Officer Unga: I didn't notice the color. I just noticed that the expiration day and month did not match.

The circuit court denied Jenkins's motion to suppress and entered the following findings of fact and conclusions of law:

1. Officer Unga was credible on the stand.
2. Once someone in a car makes sudden, suspicious movements which may implicate officer safety, which is what occurred here, this takes the case out of the Bolosan scenario.
3. A case by case analysis is necessary when imputing problems of exigency to the driver of a car based on the actions of the passenger. Here, the size of the pouch makes it reasonable to infer that it could compromise officer safety. It was also reasonable for the officer and the court to infer that it was the same bag located in the center of the front seat of the car, between the driver and the passenger.
4. Officer Unga had specific and articulable facts upon which to stop the vehicle in this case, to wit, the expired tax and safety tags which were confirmed to be outstanding by HPD dispatch. State v.
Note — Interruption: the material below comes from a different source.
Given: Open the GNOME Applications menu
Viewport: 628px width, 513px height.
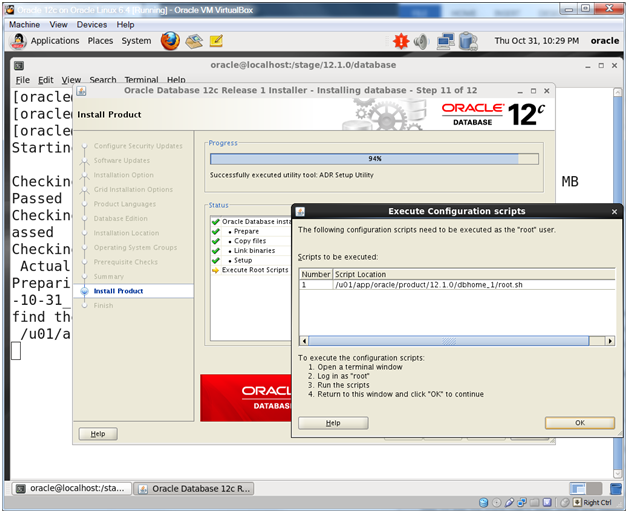Looking at the screenshot, I should [x=54, y=41].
Bolosan, 78 Hawai`i 86, 890 P.2d 673 (1995).
5. The suspicious actions of the passenger could reasonably be interpreted to compromise officer safety and justified the officer's restraint of the driver and passenger and their removal from the vehicle. A brief investigatory stop based upon reasonable suspicion may ... develop evidence providing probable cause for arrest. State v. Melear, 63 Haw. 488, 630 P.2d 619 (1981).
6. Officer Unga's observation in plain view of what he reasonably believed to be illegal drugs on the ground justified the detention and removal of [Jenkins and Trice] from the vehicle.
7. The drugs on the ground and the guns on the driver's side floor of the vehicle were in plain view and therefore [Jenkins and Trice] had no reasonable expectation of privacy in those items. State v. Kapoi, 64 Haw. 130, 637 P.2d 1105 (1981).
8. The police properly obtained a search warrant for the container which was the object of the passenger's suspicious movements, the search warrant was valid and the gun found within is not suppressible.

After jury selection had commenced, the prosecution sent a letter to Jenkins indicating that it had "inadvertently destroyed" evidence, including a black cloth pouch, a glass...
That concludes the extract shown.